### DIRECTION 1
The article below on the Israel–Hamas hostage deal gives an order in which Hamas will release hostages. List the groups of hostages named as coming first.

It seems now like the 15 month war in the Middle East is coming to a close. A hostage deal between Israel and Hamas has been signed. The first 15 hostages have been released alive. Under immense pressure from the Trump Administration, Hamas has folded on some minor points, while “tense” meetings between Israeli Prime Minister Benjamin Netanyahu and Trump’s team have resulted in Israel softening its position on a ceasefire. But what would this deal mean for the parties involved, and will the region finally be at peace?

The Art of the Deal

The terms of the ceasefire agreement are, broadly, as follows: Hamas will initially release around 33 hostages, some alive, some dead. In exchange, the IDF will withdraw from the urban areas of Gaza, to the sandy outskirts of the Strip. Starting with the children, the sick, the elderly, and the women, Hamas will release them slowly over 42 days. They could be alive or dead, because Hamas refuses to provide lists of who’s living or not. In exchange, over 1,000 Palestinian terrorists will walk free from jails in Israel. On the 16th day of the ceasefire, negotiations regarding phases 2 & 3 will begin. Phase 2 will see the remaining living hostages released in exchange for a complete Israeli withdrawal and more terrorists released. Phase 3 sees Hamas return the bodies of the dead in exchange for yet more prisoners.

There is no extension of the ceasefire if the 42-day phase 1 expires before negotiators come to a deal, which means this war is not necessarily over. Perhaps Trump will not permit it, but it’s possible Israel intends to get the 33 back, and resume the war with only the strongest hostages still in captivity (i.e. captured male IDF soldiers). It’s also possible Israel will follow the entire plan, and then destroy Hamas as soon as they no longer have leverage.

Israeli forces in the Netzarim Corridor, a zone of semi-permanent IDF occupation in Gaza. It is due to be abandoned in the coming weeks as part of the deal. Credit: Foundation for Defense of Democracies

Once the Dust Settles

The “day-after” plan for Gaza, as presented by Secretary of State Antony Blinken during the closing days of the Biden Administration, is to bring in the Palestinian Authority (the contemptable group of pseudo-terrorists in charge of the West Bank) for administrative roles, reform it into an entity that actually functions, and have a coalition of Arab countries take care of the security on the ground. This is a stupid plan because the words “reformed” and “Palestinian Authority” are, when put together, a paradox.

### DIRECTION 2
Return, line for line and unchanged, the portion of the listing below that runs from the line containing "Image resolution: width=774" through the final line of the listing, with both of those lines included.

### EXTRACTED RECORDS
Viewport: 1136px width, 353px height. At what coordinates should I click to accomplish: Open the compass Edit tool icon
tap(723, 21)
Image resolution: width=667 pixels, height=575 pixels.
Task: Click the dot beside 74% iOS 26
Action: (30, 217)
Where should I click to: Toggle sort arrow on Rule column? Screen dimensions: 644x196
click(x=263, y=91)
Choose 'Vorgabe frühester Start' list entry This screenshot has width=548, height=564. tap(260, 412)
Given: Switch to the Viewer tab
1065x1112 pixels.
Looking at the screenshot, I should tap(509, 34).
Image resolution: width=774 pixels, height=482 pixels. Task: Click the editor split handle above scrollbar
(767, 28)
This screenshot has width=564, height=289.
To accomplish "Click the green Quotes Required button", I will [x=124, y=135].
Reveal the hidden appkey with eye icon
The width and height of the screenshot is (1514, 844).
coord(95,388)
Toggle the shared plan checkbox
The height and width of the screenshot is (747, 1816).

### FULL ANSWER 1
- the children
- the sick
- the elderly
- the women

### FULL ANSWER 2
Image resolution: width=774 pixels, height=482 pixels. Task: Click the editor split handle above scrollbar
(767, 28)
This screenshot has width=564, height=289.
To accomplish "Click the green Quotes Required button", I will [x=124, y=135].
Reveal the hidden appkey with eye icon
The width and height of the screenshot is (1514, 844).
coord(95,388)
Toggle the shared plan checkbox
The height and width of the screenshot is (747, 1816).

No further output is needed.